TePDist (an HLO-Based Fully Automatic Distributed System) Has Opened Its Source Code to the Public!

By Pinqu, Zongyan, Tongchang, Xiadiao, and Weilin

Introduction

Large models have always been proven to have significant advantages in model effects. The emergence of ChatGPT proves it has great potential in industrial production tools. There is no doubt that the training of large models requires huge computing power, which is a test for distributed parallel frameworks. Nowadays, more teams in the industry are turning to the research and development of distributed frameworks, including extreme manual optimization for specific scenarios and specific models and automatic distributed work for general scenarios and general models. However, distributed frameworks still face some challenges in actual production scenarios. On the one hand, for the manually optimized framework, although its performance in specific cases is more extreme, there is a limit to versatility. On the other hand, existing automatic distributed frameworks may perform well in terms of versatility and performance, but they usually cost a long strategy searching time, which has a certain negative impact on business implementation. The Alibaba Cloud Machine Learning Platform for Artificial Intelligence (PAI) Team launched the Tensor Program Distributed System (TePDist) and opened its source code to the public to address the preceding issues. TePDist decouples the user model language by performing distributed strategy search on HLO. While maintaining versatility, TePDist pursues a high-performance distributed strategy in the acceptable strategy searching time.

How is the technical framework of TePDist designed? What are the future plans? Let's learn more about it together.

What Is TePDist?

TePDist is a fully automatic distributed deep learning system based on the HLO IR layer developed by the Alibaba Cloud PAI Team. TePDist is a distributed compiler with its own distributed runtime, which effectively solves the problems of automatic search for parallel strategies of deep learning models and distributed strategy implementation.

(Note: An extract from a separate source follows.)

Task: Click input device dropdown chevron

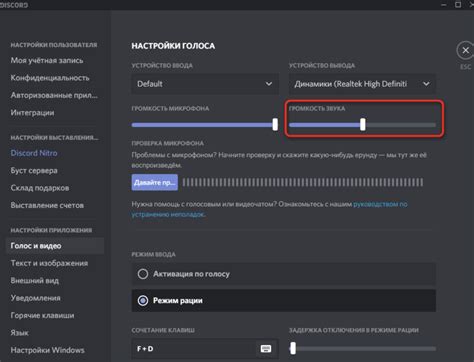Action: (x=269, y=84)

In terms of architecture, TePDist adopts the client/server mode to realize the decoupling of distributed strategies and model descriptions. The server side is the most important part of TePDist. It uses HLO IR as input to automatically explore and implement distributed parallel strategies. The client side takes the model described by users as input and converts it into HLO IR. Therefore, any client with the ability to convert a model to HLO IR can be connected to the server after adaptation.

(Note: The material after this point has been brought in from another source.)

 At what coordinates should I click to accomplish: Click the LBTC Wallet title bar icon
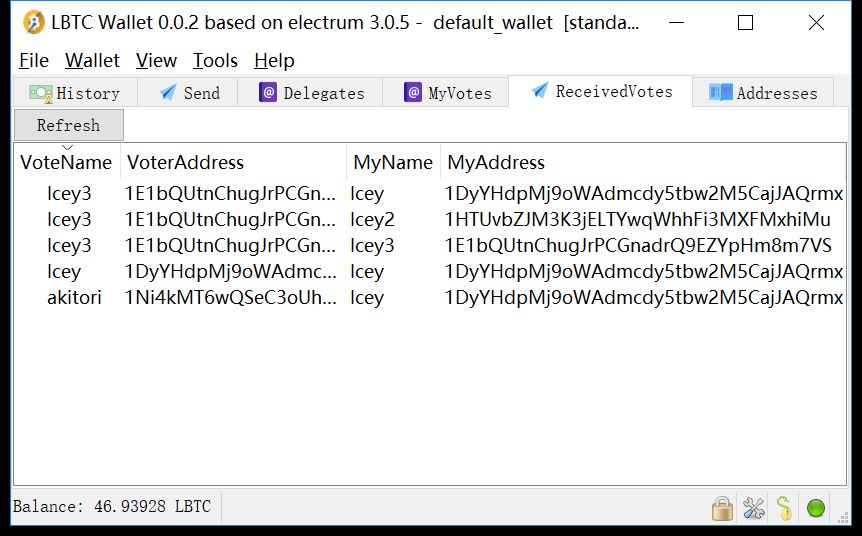coord(34,23)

In terms of function, TePDist is divided into two parts. One part is the strategy search that performs Data Parallel and Sharding (SPMD) and Pipeline parallel on HLO IR. An execution plan is built and compiled based on the task graph. The second part is a distributed execution engine that efficiently runs the execution plan.

In terms of usage, TePDist provides different optimization levels, with high optimization levels pursuing distributed strategy quality and low optimization levels adopting some additional heuristics to slightly sacrifice strategy quality in exchange for faster searching time to meet implementation requirements.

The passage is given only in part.